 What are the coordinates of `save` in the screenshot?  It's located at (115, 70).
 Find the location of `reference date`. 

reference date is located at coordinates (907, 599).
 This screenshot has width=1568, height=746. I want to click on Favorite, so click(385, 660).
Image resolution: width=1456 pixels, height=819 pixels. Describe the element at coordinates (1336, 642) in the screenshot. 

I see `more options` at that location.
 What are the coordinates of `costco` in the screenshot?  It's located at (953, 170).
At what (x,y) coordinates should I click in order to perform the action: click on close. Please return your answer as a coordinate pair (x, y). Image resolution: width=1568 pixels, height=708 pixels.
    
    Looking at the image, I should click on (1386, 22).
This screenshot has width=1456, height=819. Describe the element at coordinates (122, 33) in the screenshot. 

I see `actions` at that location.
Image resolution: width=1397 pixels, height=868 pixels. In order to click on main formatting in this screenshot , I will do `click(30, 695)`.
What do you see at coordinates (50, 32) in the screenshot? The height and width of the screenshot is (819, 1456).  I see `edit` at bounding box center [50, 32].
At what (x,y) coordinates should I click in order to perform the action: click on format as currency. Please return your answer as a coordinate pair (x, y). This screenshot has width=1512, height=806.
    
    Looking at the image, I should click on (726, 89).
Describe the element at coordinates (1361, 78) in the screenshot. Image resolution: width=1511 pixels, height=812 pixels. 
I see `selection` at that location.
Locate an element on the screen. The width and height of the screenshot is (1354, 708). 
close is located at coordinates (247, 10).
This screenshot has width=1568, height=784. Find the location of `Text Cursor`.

☆ ☆ ☆

## [Aufgabe]
Gib die Zeilen von der Zeile mit "This screenshot has width=1456, height=819." bis einschließlich der Zeile mit "Image resolution: width=1397" erneut aus und ersetze darin "pixels" durch "px". Alles andere bleibt unverändert.

## [Schriftliche Antwort]
This screenshot has width=1456, height=819. Describe the element at coordinates (122, 33) in the screenshot. 

I see `actions` at that location.
Image resolution: width=1397 px, height=868 px. In order to click on main formatting in this screenshot , I will do `click(30, 695)`.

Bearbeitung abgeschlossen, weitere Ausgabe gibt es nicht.